Le nouveau film de Leos Carax « Annette » redonne au cinéma sa pleine dimension onirique, tragique, lyrique. Ce poète du 7ème art s’empare d’un genre surprenant, la "comédie musicale" avec la complicité des Sparks qui signent la bande originale.

 

Dès le générique début le tempo est donné. 

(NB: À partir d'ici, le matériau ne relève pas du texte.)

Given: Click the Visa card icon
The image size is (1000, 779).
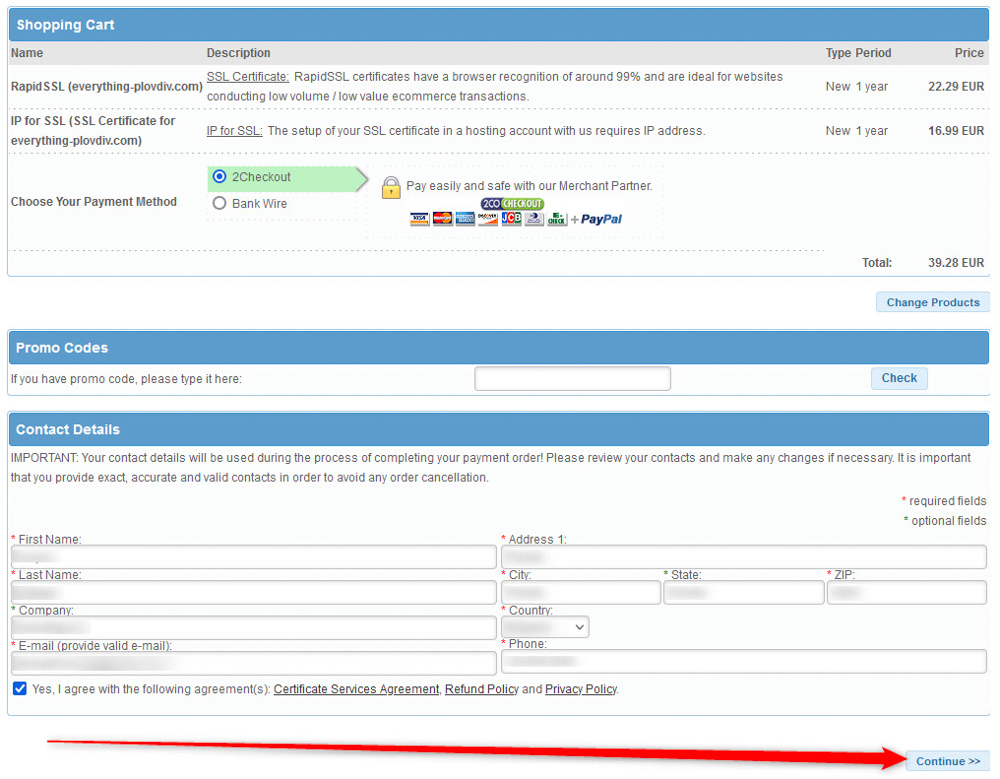Looking at the screenshot, I should tap(419, 218).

« So may we start? », chanté en chœur par l’équipe du film, amorce la partition des voix comme celle des personnages. Le show peut commencer, les destins s’accomplir. 

 

La bande son agit comme un double auquel les protagonistes sont intrinsèquement liés ; révélant un univers aux multiples miroirs où le réel et la fiction n’ont plus de frontières distinctes.

 

Cette mise en abyme cinématographique interroge. Quelle est la nature de ce mystère qui nous pousse, nous spectateurs, vers ces scènes où les spectacles vivants se substituent au réel de nos vies ? 

 

Le public, autre personnage du film, si facile à manipuler, à envoûter, n’est-il pas aussi cette caution fragile et versatile à laquelle les stars unissent leur destin pour le meilleur et le pire ? 

 

Henry, comédien de « stand-up », magistralement interprété par Adam Driver et Ann, cantatrice de renommée internationale, lumineusement interprétée par Marion Cotillard, deviennent les proies consentantes de ce public. À faire de leur scène respective un laboratoire où leurs gloires vont s’entrechoquer.

 

La scène, le public, les média, forment une seule et même vague. Une lame de fond. Le personnage d’Henry surfe sur cette vague, tel un marionnettiste tenant au bout de son micro et jeu de scène ce fil qu’il pense pouvoir maîtriser à volonté. Un fil sur lequel le funambule feint d’ignorer l’idée même de la chute. 

 

Ann, talentueuse, aérienne dont la voix transcende les foules, est une tragédienne qui meurt sur les scènes du monde pour faire vivre et vibrer un public. Un public qui ira jusqu’à scander « Qui va désormais mourir pour nous ? », lorsque la réalité va transformer les scènes où Henry évolue.

 

Ann aime Henry, mais elle sent. Elle sait. Une ombre plane. L’infime peut tout briser. Mais l’amour est plus fort. Et quand cet amour s’imagine tout dépasser, il perdure dans un autre corps. Celui d’un enfant. 

 

Annette est le fruit ou plutôt l’objet de cet amour. L’incarnation hybride de tous ces jeux de miroirs. La création dans la création. La réalité dans la fiction. La fiction grimée en réel. Le théâtre dans le cinéma ou l’inverse. 

 

Mais Annette est une enfant qui reste à mi-chemin de la création et du réel. Pour devenir un être à part entière, elle doit se libérer de ses géniteurs. 

 

Annette est un Pinocchio au féminin dont la maturité glaciale la pousse à s’émanciper du monde qui l’a créée ; à l’inverse du Pinocchio de Collodi.  

 

En toile de fond, cette tragi-comédie musicale distille quelques clins d’œil qui nous renvoient à notre monde et à son actualité. Un monde qui a changé depuis une décennie. Un temps pendant lequel Leos Carax est resté en retrait. Un observateur tapi dans l’ombre, muet, mais attentif. Tellement attentif.

 

« Annette » est un grand moment de cinéma lumineux qui nous entraine dans un drame Shakespearien, remis au goût du jour, en nous faisant traverser un univers dont les artifices sont habituellement propices aux rêves.